Two new studies published today online in Nature identify genetic variations associated with autism. The studies were a collaboration of several scientific centers, and involved the genes of almost 11,000 people – making it the largest research project of its kind to date.
In screening the human genome for possible mutations that could be associated with autism, researchers found a specific genetic variation located on a cluster between CDH10 and CDH9 in 65 percent of children with the disorder.
Study leader Dr. Hakon Hakonarson, director of the Center for Applied Genomics at of The Children’s Hospital of Philadelphia says this marks a fundamental change from previous findings, which detected rare variants that were present only in very few patients.
Hakonarson: This is the first time that a common variant is associated with this disease, and opens up a number of opportunities for future potential interventions.

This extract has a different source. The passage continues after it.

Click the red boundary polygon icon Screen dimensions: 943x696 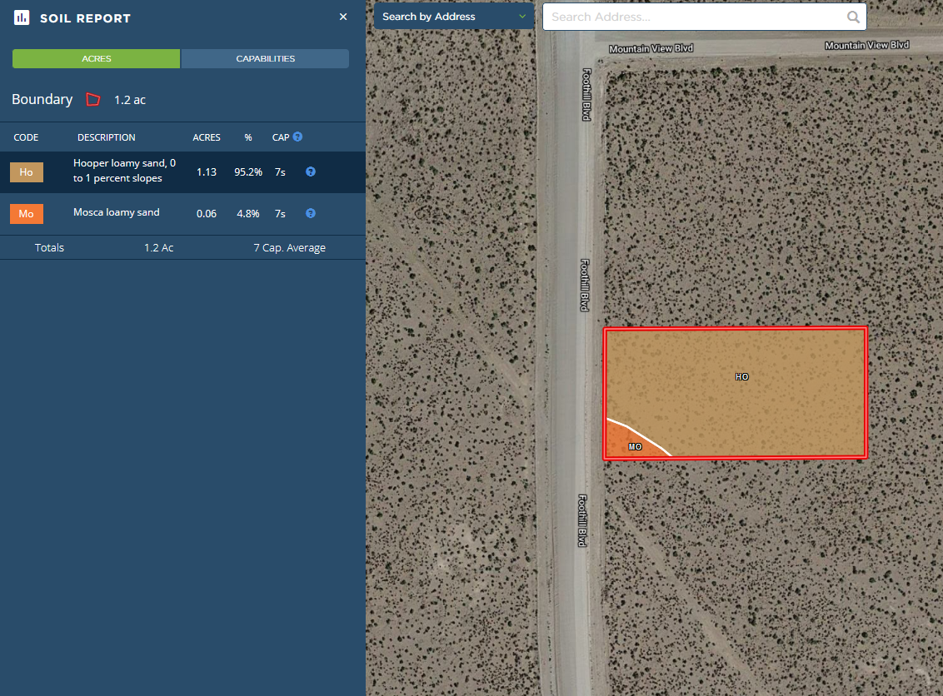[x=93, y=100]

Hakonarson says the part of the genome affected by the mutation is important in brain functioning. He says future studies will have to investigate ways to target and possibly correct gene variations. Hakonarson says this further confirms the importance of genetics in Autism:
Hakonarson: now we have suspected that based on how heritable autism is and we have now for the first time identified a common variant that firmly is established for autism and is present in approximately 65 of autistic children, so it’s very very common
Rachel Jackson, whose son has autism, says this research offers important clues to parents:
Jackson: I think everyone wants an answer I think there’s a panic out there whether or not it’s vaccines or what.
Jackson has two sons, they are both enrolled in a sibling study at The Children’s Hospital of Philadelphia.